Runbook standards (mandatory format)

Every runbook must contain:

Purpose
Scope (when to use / when not to use)
Prereqs / Access requirements
Procedure (step-by-step)
Validation (how to confirm success)
Rollback / Recovery steps
Failure modes / Troubleshooting
References (related ADRs, alerts, dashboards, security notes)

Runbooks must be copy/paste safe and explicit about environment context.
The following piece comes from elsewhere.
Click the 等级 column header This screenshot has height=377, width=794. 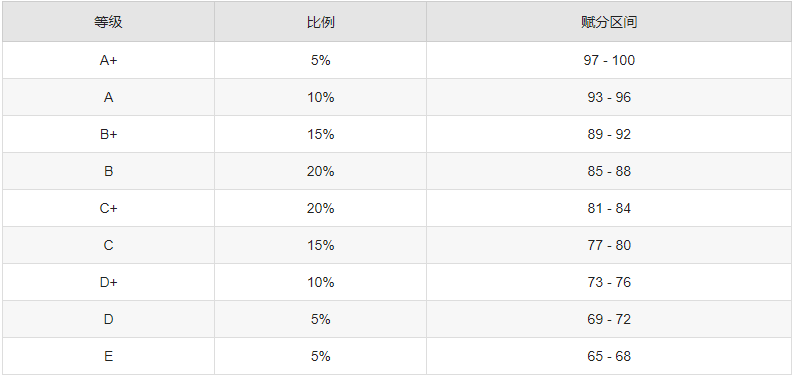pos(108,22)
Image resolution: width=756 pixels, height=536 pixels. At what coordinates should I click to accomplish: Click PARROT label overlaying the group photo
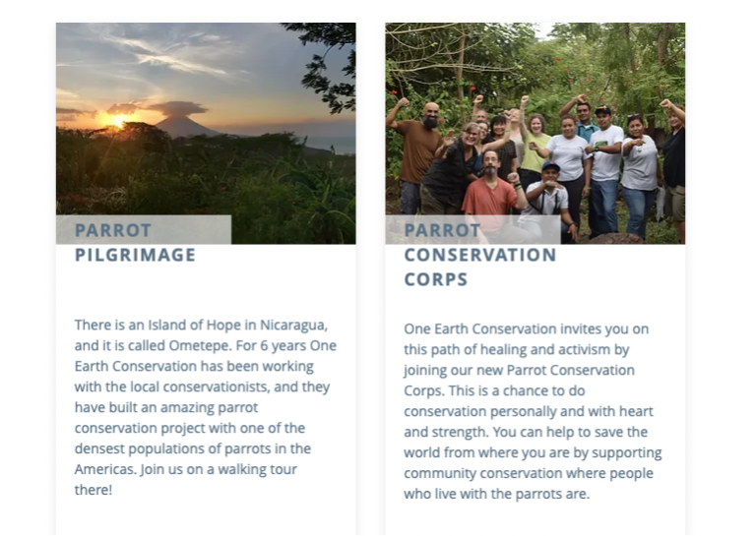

Incident response model (minimum viable enterprise)

Document:

severity definition (SEV levels and impact criteria)
triage process and initial containment guidance
communications templates (public-safe)
postmortem process: timeline, contributing factors, corrective actions

DR/BCP expectations

Treat the portfolio app as a service:

identify dependencies (hosting, DNS, CI/CD, third-party services)
define recovery objectives (RTO/RPO) appropriate for a portfolio service
document recovery playbooks and validation steps
document “known hard failures” and mitigation/acceptance

Validation and expected outcomes

Ops docs are “correct” when:

a reviewer can deploy and rollback deterministically
incident response steps are actionable and ordered
recovery guidance exists for common dependency failures

Failure modes and troubleshooting

Runbooks without validation: procedures end without confirming success → add explicit checks.
Rollback missing: deployment is documented but rollback is not → fix immediately.
IR is theoretical: no severity model or comms plan → add minimal viable IR scaffolding.

Runbooks & Procedures

See Runbooks Index for operational procedures:

General Incident Response — Framework for all incidents (severity levels, triage, postmortem)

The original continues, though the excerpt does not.